Apparatus

Newsham Hand Pumper

Newsham Hand Pumper

1725 NEWSHAM HAND PUMPER

Little is known about the life of British inventor Richard Newsham, but he was almost certainly born too late to have lived through the horrors of the Great Fire of London in 1666. However, Newsham lived at a time when fires were extremely dangerous, with blazes spreading from house to house, destroying entire towns and cities due to the lack of preparation and prevention measures.

In 1708, the British government passed the Parish Pump Act, a law that ordered every parish to keep a water pump for use in extinguishing fires. Unluckily, the water pumps of the time were incredibly ineffective and could not extinguish a fire. Richard Newsham, recognizing a need, took it upon himself to reinvent the hand water pump to protect the citizens of London. His first design was the first piece of fire apparatus that could race to a blaze and shoot water over 135 feet away.

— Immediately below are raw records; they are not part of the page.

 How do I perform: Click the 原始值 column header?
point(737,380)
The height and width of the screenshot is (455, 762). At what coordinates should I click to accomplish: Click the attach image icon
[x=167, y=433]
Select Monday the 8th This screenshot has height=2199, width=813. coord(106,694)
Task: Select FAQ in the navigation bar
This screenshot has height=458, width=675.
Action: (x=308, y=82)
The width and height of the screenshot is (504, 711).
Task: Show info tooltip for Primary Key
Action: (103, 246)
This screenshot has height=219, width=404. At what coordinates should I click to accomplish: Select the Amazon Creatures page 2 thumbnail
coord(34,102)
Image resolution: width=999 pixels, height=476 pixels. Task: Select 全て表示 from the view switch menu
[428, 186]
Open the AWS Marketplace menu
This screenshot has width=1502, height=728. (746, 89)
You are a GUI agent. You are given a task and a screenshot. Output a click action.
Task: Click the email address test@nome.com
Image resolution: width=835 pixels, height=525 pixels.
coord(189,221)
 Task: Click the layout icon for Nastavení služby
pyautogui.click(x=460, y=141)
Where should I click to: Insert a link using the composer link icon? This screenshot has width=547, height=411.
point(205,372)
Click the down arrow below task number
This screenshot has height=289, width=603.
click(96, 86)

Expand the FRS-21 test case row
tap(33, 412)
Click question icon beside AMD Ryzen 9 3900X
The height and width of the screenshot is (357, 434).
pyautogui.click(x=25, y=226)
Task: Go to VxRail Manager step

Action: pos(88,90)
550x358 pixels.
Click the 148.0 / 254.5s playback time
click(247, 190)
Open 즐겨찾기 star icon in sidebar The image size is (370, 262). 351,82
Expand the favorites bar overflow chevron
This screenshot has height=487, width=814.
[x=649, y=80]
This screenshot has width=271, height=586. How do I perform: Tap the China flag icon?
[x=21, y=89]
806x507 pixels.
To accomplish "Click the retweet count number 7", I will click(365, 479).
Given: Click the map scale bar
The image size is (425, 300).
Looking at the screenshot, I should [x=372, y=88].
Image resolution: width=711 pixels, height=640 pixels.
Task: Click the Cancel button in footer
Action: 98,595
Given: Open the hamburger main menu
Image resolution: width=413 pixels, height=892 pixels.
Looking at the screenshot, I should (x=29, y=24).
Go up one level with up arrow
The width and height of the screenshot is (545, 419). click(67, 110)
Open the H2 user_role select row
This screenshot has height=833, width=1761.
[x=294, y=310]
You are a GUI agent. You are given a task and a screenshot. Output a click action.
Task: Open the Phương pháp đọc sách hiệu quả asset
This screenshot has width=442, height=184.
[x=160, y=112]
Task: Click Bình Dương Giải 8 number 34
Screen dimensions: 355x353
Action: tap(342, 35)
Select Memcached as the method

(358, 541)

Newsham found immediate success in his invention and soon started his own manufacturing company. He patented the apparatus in 1721, a hand pumper with a twin-cylinder single-acting pump on a wheeled cart. The cistern would be filled by a chain of buckets, also known as a Bucket Brigade, and 10-20 men would work the cross hands to shoot the water towards the blaze.

Soon after, in 1731, the first Newsham hand pumper crossed the Atlantic to arrive in the United States, forever marking Richard Newsham’s invention the first truly effective fire engine.